Right off the bat, the paper starts discussing multiverses, a concept that at present is purely hypothesis itself. (And you would need to tell me which versions of String Theory--there are several!) -"In this model, the stage for Darwinian selection is set by anthropic selection of complex systems that rarely but inevitably emerge by chance in the infinite universe (multiverse)."-This line from the hypothesis is similar to my previous claim that life was inevitable for our universe. So far, this seems like observing that the sun radiates light. I still need to dive into the meat of the paper. Which I promise to do first day of spring break (next saturday) and give a more detailed response.

--
\"Why is it, Master, that ascetics fight with ascetics?\"

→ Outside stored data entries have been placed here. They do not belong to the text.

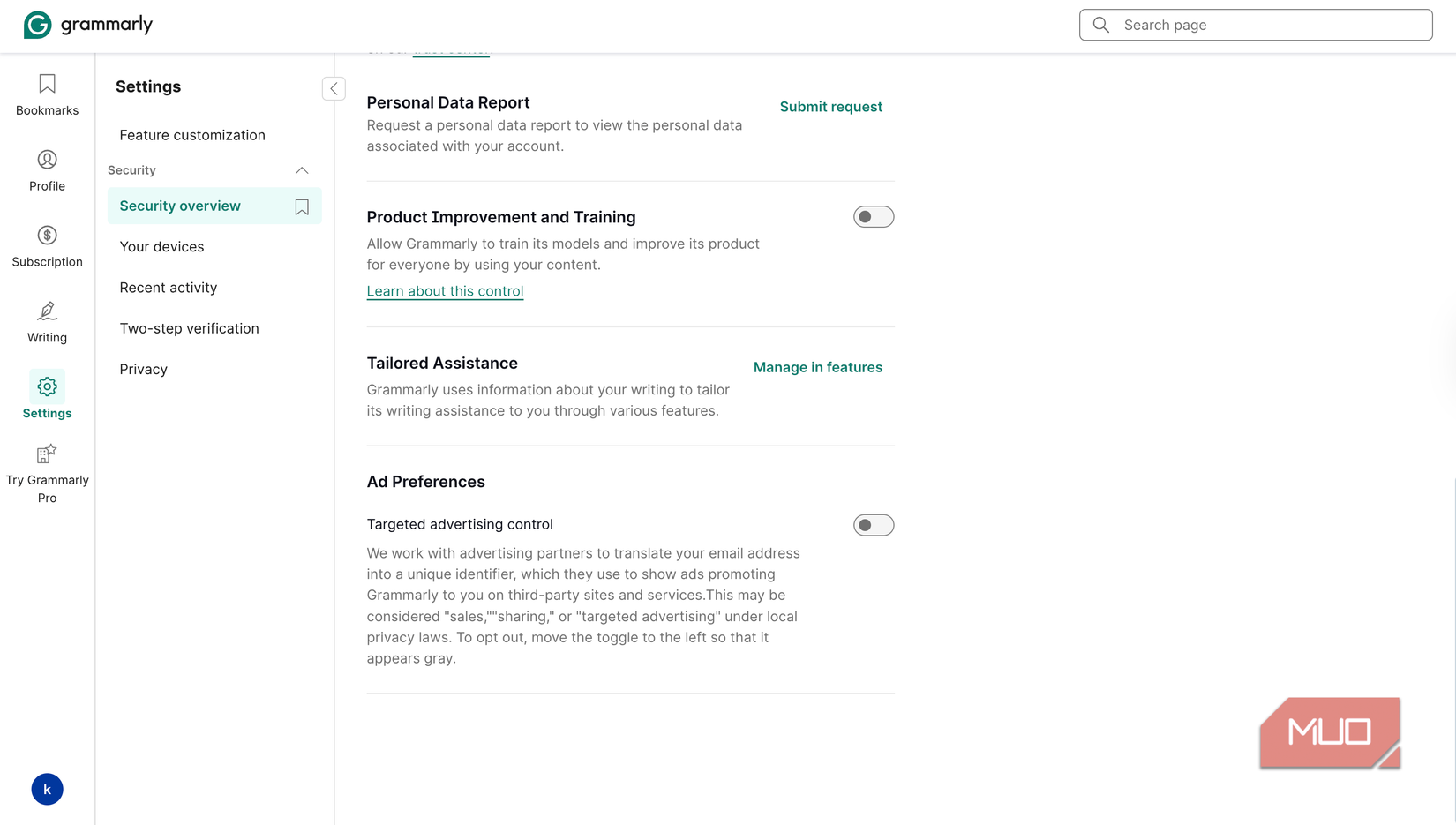The width and height of the screenshot is (1456, 825).
Task: Open Learn about this control
Action: click(x=445, y=290)
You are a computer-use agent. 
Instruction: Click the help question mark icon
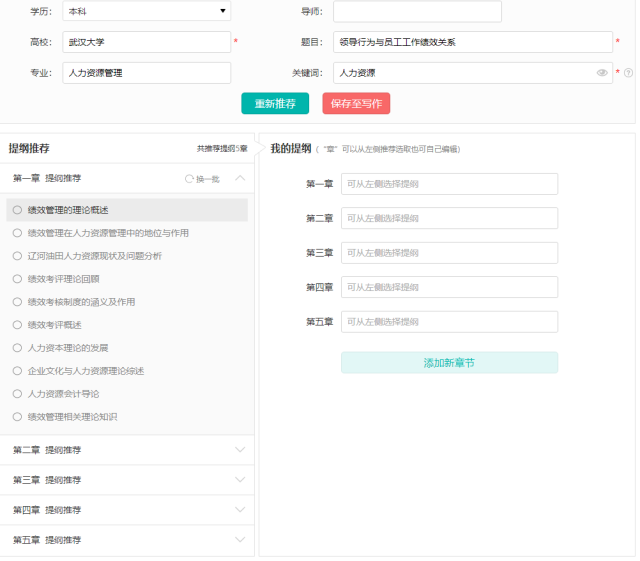coord(629,73)
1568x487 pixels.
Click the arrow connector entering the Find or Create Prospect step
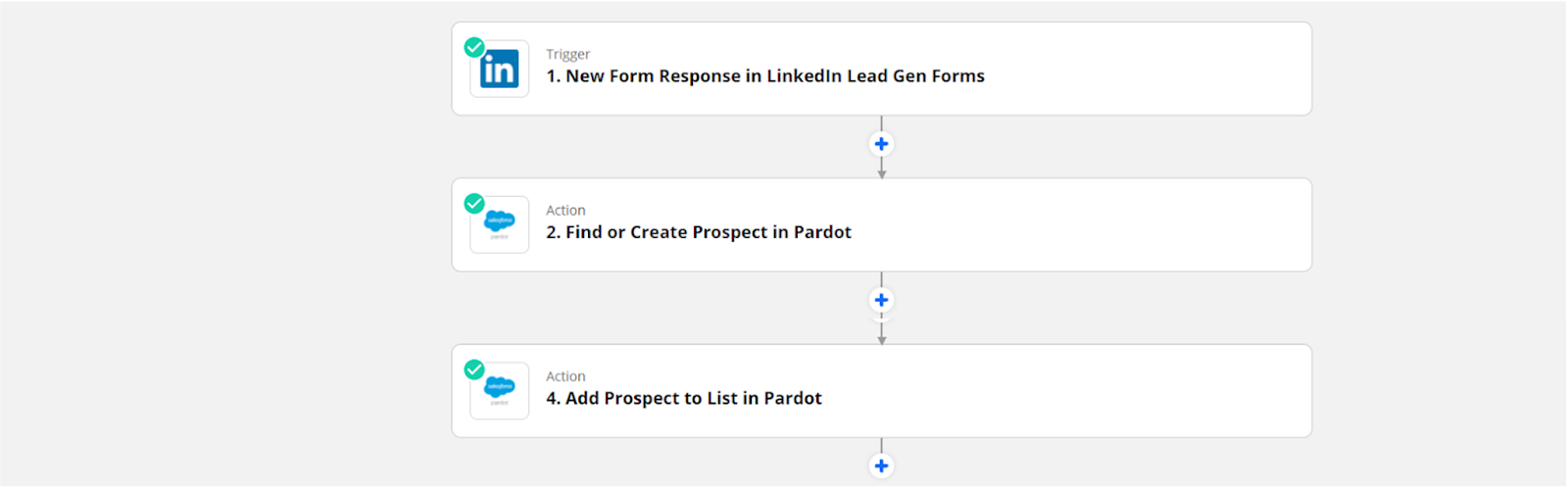pos(882,169)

\"It is, brahmin, because of attachment to views, adherence to views, fixation on views, addiction to views, obsession with views, holding firmly to views that ascetics fight with ascetics.\"

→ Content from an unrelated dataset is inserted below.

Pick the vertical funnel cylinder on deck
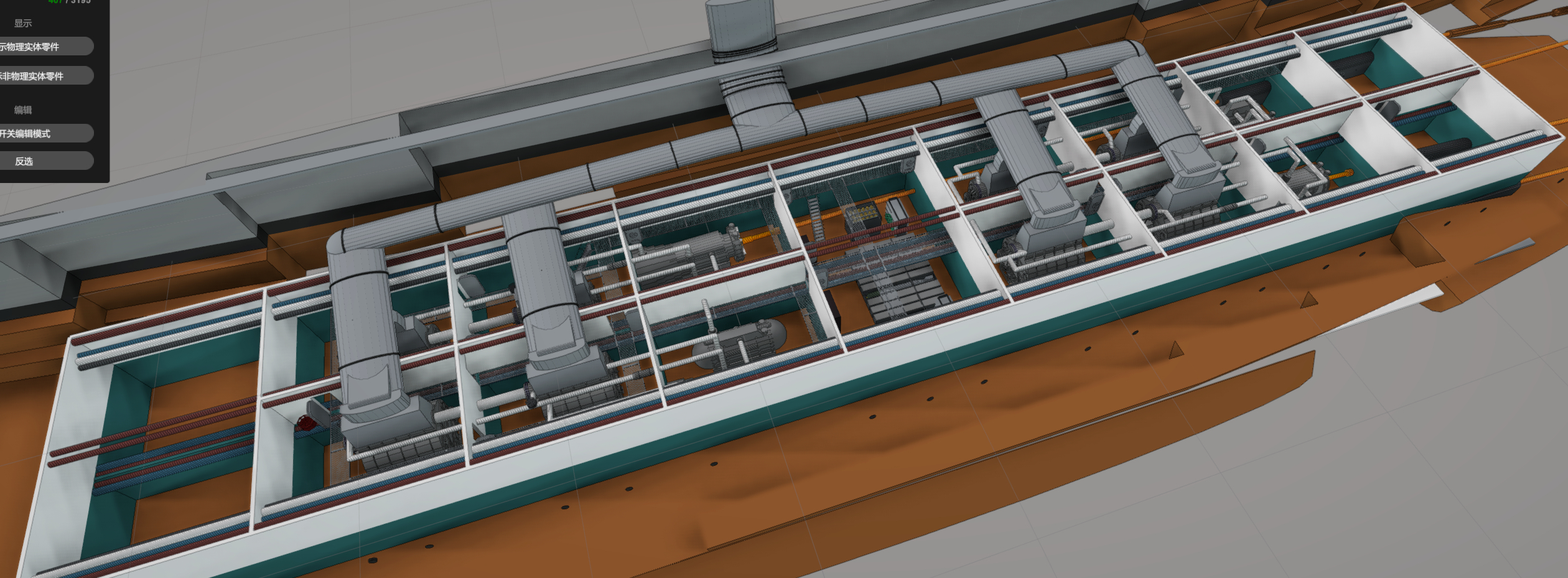1568x578 pixels. [x=740, y=28]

Refutation of a Statistical Argument Supporting Coevolution

by xeno6696 @, Sonoran Desert, Sunday, March 07, 2010, 22:25 (5373 days ago) @ David Turell

Ah hell, there's alot here. I'll break it up.-" There is, e.g., an infinite number of (macroscopically) exact copies of the earth with everything that exists on it, although the probability that a given observable region of the universe (hereinafter O-region) carries one of such copies is vanishingly tiny. This picture seems counterintuitive in the extreme but it is a direct consequence of eternal inflation, the dominant model of the evolution of the universe in modern cosmology [3-5]."-In other words, statistically, all permutations and combinations will eventually be tried, or possibly even have been tried already. -"Thus, although the model of eternal inflation cannot be considered proved,"-Means that the entire paper is raw speculation following from the assumption that "eternal inflation" correct. (They are specific about which kind, at least.)-"How such a system could evolve, is a puzzle that defeats conventional evolutionary thinking."-And the earth is round? Still waiting...-" The MWO model dramatically expands the interval on the axis of organizational complexity where the threshold can belong by making emergence of complexity attainable by chance (Fig. 1). In this framework, the possibility that the breakthrough stage for the onset of biological evolution was a high-complexity state, i.e., that the core of the coupled system of translation-replication emerged by chance, cannot be dismissed, however unlikely (i.e., extremely rare in the multiverse)."-Sounds like the writer is about to simply formally state what I had said myself last spring...-"Prior to the onset of biological evolution, there could be no function, just complexity, and the emergence of any level of complexity is guaranteed by the MWO model."-Yup. This paper up to this point is basically saying that the many-universes scenario guarantees that life will be created by chance in at least one of the universes in consideration. -What this paper says, is that (knowing what we know now) chance only has an automatic win if an MWO scenario is correct. -I don't hate this article at all, it simply verifies what I said back when I first came to this thread. There is no evidence of MWO, and we lack a method of abiogenesis--so therefore the question is far from solved. IF MWO is somehow proved it simply means that irreducible complexity is an invalid argument. A good paper, but very, very, very, speculative.

--
\"Why is it, Master, that ascetics fight with ascetics?\"

\"It is, brahmin, because of attachment to views, adherence to views, fixation on views, addiction to views, obsession with views, holding firmly to views that ascetics fight with ascetics.\"

Refutation of a Statistical Argument Supporting Coevolution

by David Turell @, Sunday, March 07, 2010, 22:31 (5373 days ago) @ xeno6696


> I don't hate this article at all, it simply verifies what I said back when I first came to this thread. There is no evidence of MWO, and we lack a method of abiogenesis--so therefore the question is far from solved. IF MWO is somehow proved it simply means that irreducible complexity is an invalid argument. A good paper, but very, very, very, speculative.-Agreed. Did you want to comment about the calculation in the commentaries? That replication and translation mechanisms are unlikely to the extent of 10^-1080. I'm back to my chance odds. It is in the final comment.